Das Rheinschiffahrtsgericht hat jedoch nicht hinreichend die Umstände des Falles berücksichtigt. Denn die in § 94 Abs. 4 BSchG aufgestellten Richtlinien enthalten keine bindenden Vorschriften, sondern nur Anhaltspunkte zur Ermittlung des billigen und gerechten Lohns, schließen also keine sonstigen Umstände aus. In erster Linie sind deshalb die besonderen Umstände des Einzelfalles, die Gefährlichkeit der Rettungsmaßnahmen, die verwendete Zeit, die geleisteten Dienste, der Umfang der Aufwendungen und der Wert der geretteten Gegenstände zu berücksichtigen.
...
Der Einsatz des Schubboots war mit großen Gefahren für das eigene wertvolle Fahrzeug und seine Besatzung verbunden, weil eine unmittelbare Explosionsgefahr bestand und man an den brennenden Tanker nahe heranfahren mußte, um eine Schleppverbindung herzustellen. Aus nautischer Sicht mögen die zur Verschleppung des Tankers erforderlichen Arbeiten nicht sonderlich schwierig gewesen sein. In der hier bestehenden Gefahrensituation erforderte der Einsatz jedoch erheblichen Mut und kühle Überlegung.

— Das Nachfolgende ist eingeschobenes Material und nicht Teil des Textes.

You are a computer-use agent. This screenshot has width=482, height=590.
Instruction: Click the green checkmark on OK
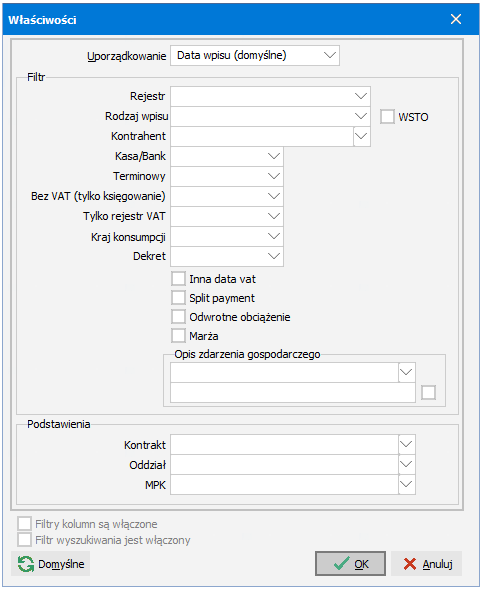[341, 564]
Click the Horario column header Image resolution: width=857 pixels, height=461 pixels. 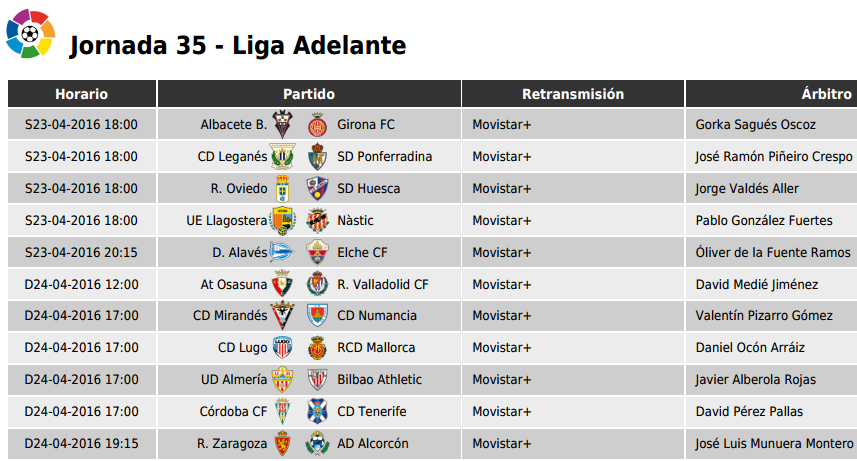point(82,94)
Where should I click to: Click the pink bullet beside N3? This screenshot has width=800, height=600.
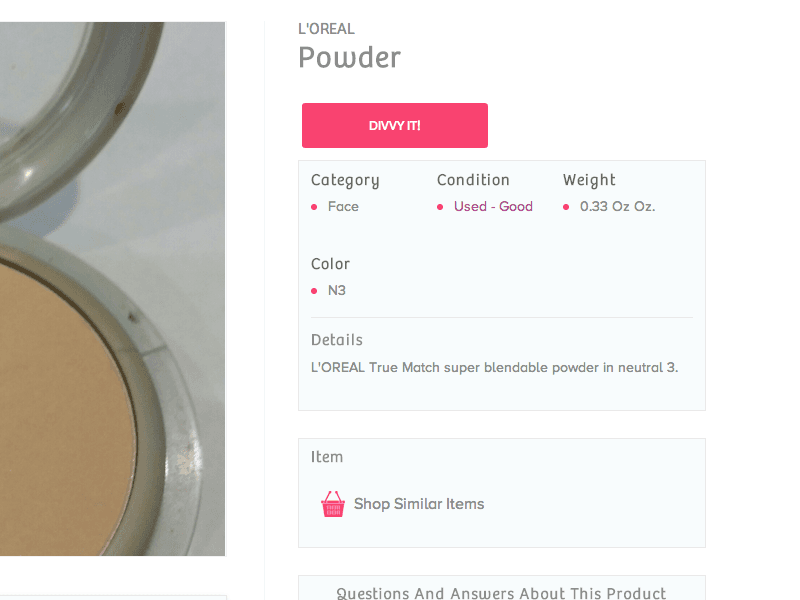pos(314,291)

Nach dem unbestrittenen Vorbringen des Klägers in der Berufungsinstanz war die fünfköpfige Schubbootbesatzung ca. 2 Stunden im Einsatz, um den Tanker von km 780,6 bis km 781,7 zu verschleppen. Daß auch Personen gerettet worden sind, kann dem Vorbringen der Parteien nicht entnommen werden.
Durch den Einsatz des Schubboots wurden sowohl MTS B als auch erhebliche Teile seiner Ladung gerettet. Entgegen der Auffassung des Rheinschiffahrtsgerichts muß auch der gerettete Wert von MTS B berücksichtigt werden, da ohne den Einsatz des Schubboots im Falle einer Explosion lediglich Schrott übrig geblieben wäre.
...
Der Wert der geretteten Ladung kann nach übereinstimmender Auffassung der Parteien mit 500 000,- DM angenommen werden. Alle diese Umstände lassen einen Hilfslohn von 50000,- DM als billig erscheinen.